Biological Significance
Although F420 has a similar structure as riboflavin or FAD, but in chemical terms, it is more like the Nikotinamiden, such as NADP . The redox potential of -350 mV to F420 is similar to that of it, therefore, NAD (P) s ( -320 mV). F420 only transfers a hydride ion (two electrons and one proton) - as well as NAD or NADP .
The basic structure, the 7,8- Didemethyl -8-hydroxy -5- deazariboflavin -5 ' -phosphate is found in archaea, but also in the Gram-positive eubacteria, such as Streptomyces or Mycobacteria. The cofactor was discovered in the cyanobacterium Anacystis nidulans acutus and in the ( eukaryotic ) green alga Scenedesmus. However, the basic structure varies in those organisms.
F420 is involved in processes of methanogenesis, the reduction of sulphite, the oxygen detoxification and the electron transport in archaea.
It is a cofactor in the synthesis of antibiotics in streptomycetes as well as for the reduction of nitrogen dioxide and PA 824 in mycobacteria, where it is reduced back by the glucose -6 -phosphate dehydrogenase again.

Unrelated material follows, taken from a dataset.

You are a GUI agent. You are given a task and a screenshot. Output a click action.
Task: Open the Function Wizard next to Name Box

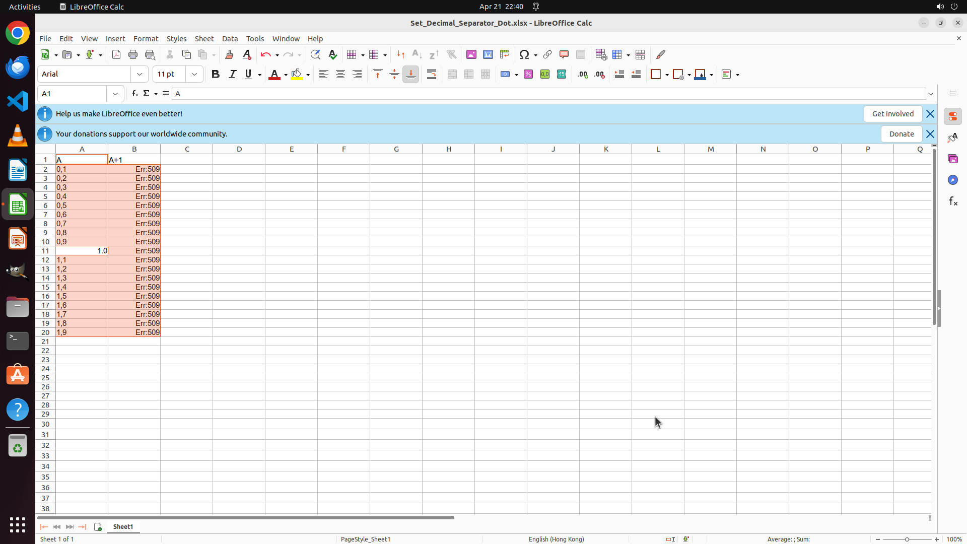pos(134,94)

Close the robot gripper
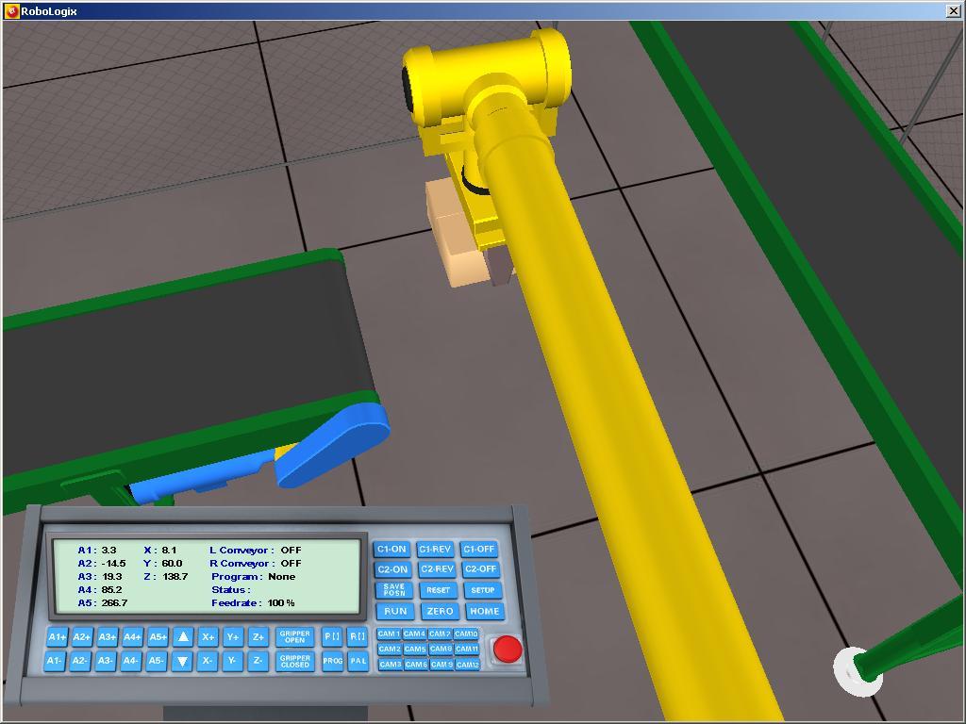coord(297,661)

PA -824 is an experimental drug for the treatment of tuberculosis.
F420 -dependent enzymes
F420 is often used as an electron carrier in methanogenesis, but he emerges also in other processes:
Tetrahydromethanopterin - dependent enzyme
During methanogenesis - from CO2 - play Tetrahydromethanopterin -dependent enzymes play a central role. The F420 -dependent N5, N10- Methylentetrahydromethanopterin dehydrogenase reduced to Methanopterin Methenyl bound to methylene. This is (reduced ) F420H2 consumed ( see equation 1).

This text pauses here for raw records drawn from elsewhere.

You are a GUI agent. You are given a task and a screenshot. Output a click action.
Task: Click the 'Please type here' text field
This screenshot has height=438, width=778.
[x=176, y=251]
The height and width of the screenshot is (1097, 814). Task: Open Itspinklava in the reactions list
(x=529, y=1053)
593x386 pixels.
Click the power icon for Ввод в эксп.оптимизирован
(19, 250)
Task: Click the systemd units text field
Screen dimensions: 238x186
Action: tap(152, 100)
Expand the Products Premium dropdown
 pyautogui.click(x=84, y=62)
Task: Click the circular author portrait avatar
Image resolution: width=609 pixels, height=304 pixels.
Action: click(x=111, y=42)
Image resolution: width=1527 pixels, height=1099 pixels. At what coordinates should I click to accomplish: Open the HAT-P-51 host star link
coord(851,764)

The F420 -dependent N5, N10- Methylentetrahydromethanopterin reductase reduces the consumption of F420H2 bound to Methanopterin methylene continue to methyl ( see equation 2):
F420 -reducing hydrogenase
For the regeneration of oxdierten F420, an enzyme is needed, which is called the F420 -reducing hydrogenase. The enzyme is often either membrane bound or localized sporadically in the cytoplasm.
NADP/F420 oxidoreductase
The transfer of two reducing equivalents from F420H2 to NADP catalyzed by a transhydrogenase, a NADP/F420 oxidoreductase. NADPH is required even in methanogenic bacteria for the synthesis of certain cellular metabolites, but in addition also in NADPH-dependent alcohol dehydrogenases.
Formiatdehydrogenease
Some methanogenic organisms can gain reducing equivalents by oxidation of formic acid. Since the oxidation is accompanied with the reduction of F420, F420 as is regenerated. This enzyme has been purified at Methanobacterium formicicum and expressed in E. coli.
Alcohol dehydrogenase
Isopropanol or ethanol are used by various methanogenic organisms as an alternative source of electrons for the reduction of CO2. So in methanogens isopropanol reduced by an F420 - dependent secondary alcohol consumption among F420 is oxidized to acetone.

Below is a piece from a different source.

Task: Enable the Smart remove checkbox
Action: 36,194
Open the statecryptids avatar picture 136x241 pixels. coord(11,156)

Pharmacological significance
In an in silico screening according to F420 -dependent enzymes, a surprisingly large number of candidates are found in M. tuberculosis. Although these enzymes have not been characterized biochemically, they could represent a pharmacological target, as almost no bacteria are present in the intestinal flora with such enzymes, and antibiotics against M. tuberculosis on the basis of inhibition of F420 -dependent enzymes, therefore, hardly any side effects on the intestinal flora had.